Assessing the dependence of (51)V A(z) value on the aromatic ring orientation of V(IV)O(2+) pyridine complexes.

Characterization of V(IV) biomolecules relies strongly on electron paramagnetic resonance (EPR) spectroscopy, particularly the application of the additivity relationship of A(z) values. It has been shown experimentally that the A(z) values of V(IV)O(2+) imidazole species have a critical angular dependence. Density-functional theory (DFT) calculations elucidate the dependence of (51)V A(z) value on the orientation of the aromatic ring in V(IV)O(2+) pyridine complexes, following closely the functional dependence observed for V(IV)O(2+) imidazole species, [A(z)(pyr) = 42.23 + 1.80 x sin(2theta - 90)], with A(z) measured in 10(4) cm(-1).
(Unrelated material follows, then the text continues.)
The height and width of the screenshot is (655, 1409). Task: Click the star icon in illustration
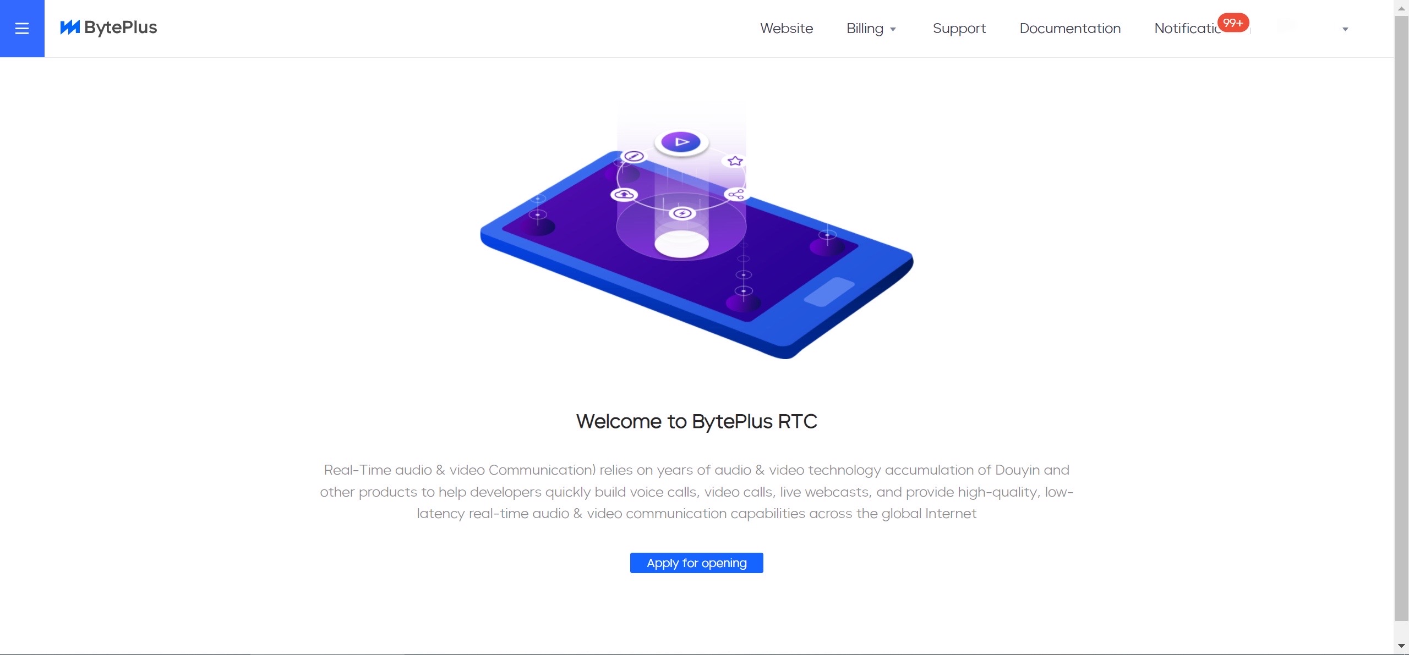point(735,161)

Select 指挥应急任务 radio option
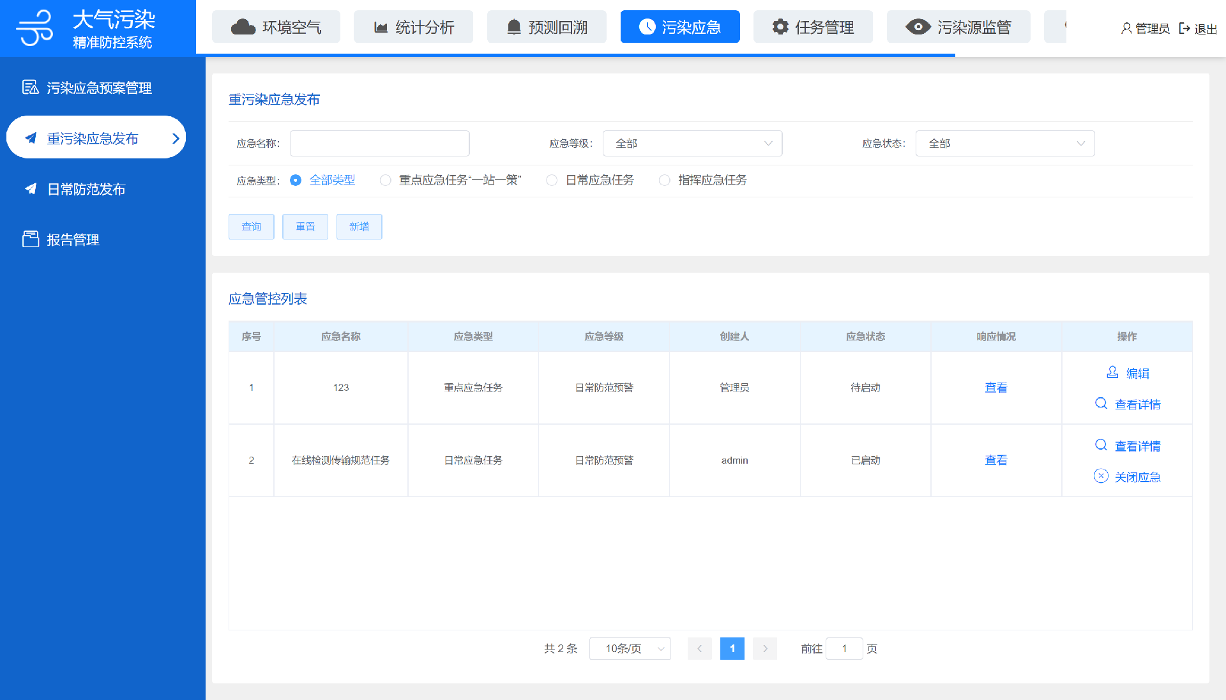pos(664,180)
A DFT re-examination of V(IV)O(2+) imidazole complexes gives an equation very similar [A(z)(imid) = 42.35 + 2.34 x sin(2theta - 90)] to that experimentally found. These results generalize the application of the additivity relationship for V(IV)O(2+) complexes containing aromatic nitrogen ligands such as pyridine or imidazole. The increase of the absolute value of A(z), |A(z)|, when the dihedral angle theta between the V=O and N(pyr)-C or N(imid)-C bonds varies from a parallel to a perpendicular orientation is due to an increase of the d vanadium orbital contribution and to a decrease of the pi aromatic system participation in the singly occupied molecular orbital.